Quelles sont celles que vous avez identifiées ?

Il y a d’abord un impact négatif sur l’accessibilité à la Presqu’île. Les fenêtres de tir horaires dont il est question pour entrer ou sortir du centre-ville nous semblent incompatibles avec le contexte économique. Ensuite, le risque est celui d’une modification du tissu commercial, de la typologie des commerces. Cela risque de forcer un peu le commerce digital et de faire les bons jours d’Amazon. C’est tout l’enjeu de l’uniformisation commerciale de la Presqu’île. Les experts disent qu’en dessous de 50 % de commerces indépendants, une ville est en déclin. Aujourd’hui, on doit être autour de 60 %/65 %. L’équilibre est fragile. Quand vous modifiez les flux qui irriguent une économie, il faut donc le faire avec beaucoup de précaution et d’accompagnement. Là, on joue un peu à l’apprenti sorcier.
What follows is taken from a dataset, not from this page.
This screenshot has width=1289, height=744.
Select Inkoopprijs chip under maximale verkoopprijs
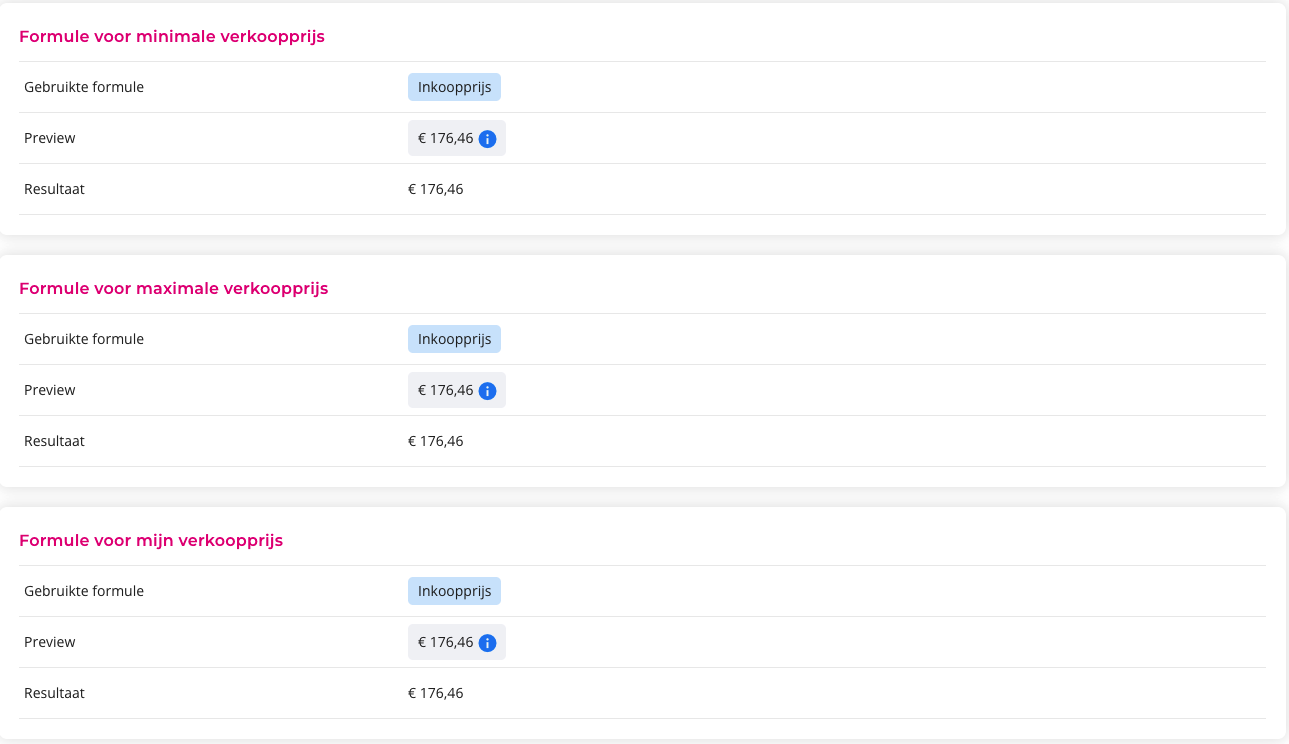pos(454,339)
Les commerçants font souvent état de leur crainte d’une désertification de la Presqu’île. Est-ce justifié ?

Cela peut s’envisager, bien sûr, dans certaines rues secondaires à tout le moins. Cela impacterait alors lourdement l’attractivité de toute la Presqu’île. Encore une fois, nous ne sommes pas opposés à ce projet mais il y a des incohérences pratico-pratiques, techniques qui méritent d’être entendues par les collectivités. Il nous faut avoir, ensemble, une intelligence de progression, pas de rupture. Tout l’enjeu consiste à concilier ce projet à l’économie locale.